Changes in the relative abundance of bacterial and fungal communities at the genera level. Chord diagram showing the interrelationships between relative abundance of top 10 bacterial (A) and fungal (B) genera under different treatments. The change in the width of the color bands indicates the change in the relative abundance of bacterial and fungal communities. Bar plots show the significant differences in the relative abundance of most abundant bacterial (C) and fungal (D) genera under different treatments. Significant differences among treatments are shown by different lowercase small letters on the error bars (Wilcoxon test, P < 0.05). Application of water (CK), application of Ralstonia solanacearum WS-001 (T1), and combined application of R. solanacearum WS-001 and Bacillus amyloliquefaciens WS-10 (T2).

FIG 7

Co-occurrence networks analysis of bacterial and fungal communities at genus level under different treatments. Nodes represent microbial genera, and edges represent the interaction between microbes within a specific treatment.
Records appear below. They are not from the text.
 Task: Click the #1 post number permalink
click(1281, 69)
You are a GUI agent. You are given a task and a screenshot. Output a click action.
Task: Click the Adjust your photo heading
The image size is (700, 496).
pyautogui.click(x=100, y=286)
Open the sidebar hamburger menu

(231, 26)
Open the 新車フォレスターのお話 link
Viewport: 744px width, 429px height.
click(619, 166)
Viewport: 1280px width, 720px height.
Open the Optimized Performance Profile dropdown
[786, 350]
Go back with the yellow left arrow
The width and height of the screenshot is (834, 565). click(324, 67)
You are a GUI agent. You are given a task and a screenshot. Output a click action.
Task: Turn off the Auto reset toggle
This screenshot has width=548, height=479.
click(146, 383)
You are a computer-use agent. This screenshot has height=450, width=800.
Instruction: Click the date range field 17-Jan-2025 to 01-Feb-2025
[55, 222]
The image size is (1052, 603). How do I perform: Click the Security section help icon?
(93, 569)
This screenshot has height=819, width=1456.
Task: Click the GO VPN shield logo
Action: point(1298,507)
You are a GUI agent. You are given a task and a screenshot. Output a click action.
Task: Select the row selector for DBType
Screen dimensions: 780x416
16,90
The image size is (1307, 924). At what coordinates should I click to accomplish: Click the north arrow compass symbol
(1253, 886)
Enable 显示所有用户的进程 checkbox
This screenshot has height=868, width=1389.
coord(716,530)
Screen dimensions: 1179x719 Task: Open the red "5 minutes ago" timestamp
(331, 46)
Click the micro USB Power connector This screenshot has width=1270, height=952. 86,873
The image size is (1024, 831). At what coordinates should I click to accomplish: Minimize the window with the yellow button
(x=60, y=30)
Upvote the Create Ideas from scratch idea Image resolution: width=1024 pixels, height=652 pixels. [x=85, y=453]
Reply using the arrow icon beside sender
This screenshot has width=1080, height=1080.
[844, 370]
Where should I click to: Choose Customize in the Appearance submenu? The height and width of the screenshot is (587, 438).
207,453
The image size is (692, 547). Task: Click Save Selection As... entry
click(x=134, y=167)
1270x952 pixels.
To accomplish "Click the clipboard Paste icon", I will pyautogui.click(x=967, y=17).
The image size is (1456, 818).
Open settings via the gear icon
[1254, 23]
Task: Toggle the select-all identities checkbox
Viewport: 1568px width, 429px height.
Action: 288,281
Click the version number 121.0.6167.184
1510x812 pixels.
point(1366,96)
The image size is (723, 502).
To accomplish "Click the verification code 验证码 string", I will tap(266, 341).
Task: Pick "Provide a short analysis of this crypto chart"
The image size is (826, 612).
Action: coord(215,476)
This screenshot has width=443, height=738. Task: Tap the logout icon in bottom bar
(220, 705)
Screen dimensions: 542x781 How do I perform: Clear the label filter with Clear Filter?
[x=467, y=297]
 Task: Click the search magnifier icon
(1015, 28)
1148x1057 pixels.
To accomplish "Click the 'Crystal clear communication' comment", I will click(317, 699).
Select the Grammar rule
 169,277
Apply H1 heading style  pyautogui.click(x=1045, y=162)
Application of water (CK), application of Ralstonia solanacearum WS-001 (T1), and combined application of R. solanacearum WS-001 and Bacillus amyloliquefaciens WS-10 (T2).

FIG 8

Correlation analysis between bacterial-fungal genera and disease incidence according to Pearson correlation coefficient (PCC, P < 0.05). PCC between bacterial genera and disease incidence (A), and PCC between fungal genera and disease incidence (B). Asterisks indicates significant differences (*, P < 0.05; **, P < 0.01; ***, P < 0.001).

FIG 9

Plant-microbe interaction and biocontrol mechanism of biocontrol agents. (A) Above ground plant parts represent a healthy and diseased state of plants in the presence of biocontrol agents and pathogens. Healthy plants, plants under no pathogen invasion or treated with a biocontrol agent. Diseased plants; plants under pathogen invasion. (B) The rhizosphere of plants shows the complexity of the microbial co-occurrence network under a healthy and diseased state in the presence of biocontrol agents and pathogens. Biocontrol agents suppress disease incidence through mechanisms of antibiosis, colonization, and produce antimicrobial compounds, biofilm formation, and engineering of the rhizosphere microbiome. Positive interactions between plant-microbes and microbe-microbe induce resistance in plants and help plants in combating with pathogen. Negative interactions between plant-microbes and microbe-microbe result in the imbalance of the rhizosphere microbiome breaking the first line of defense against pathogen invasion, and enhancing pathogen population, and disease development.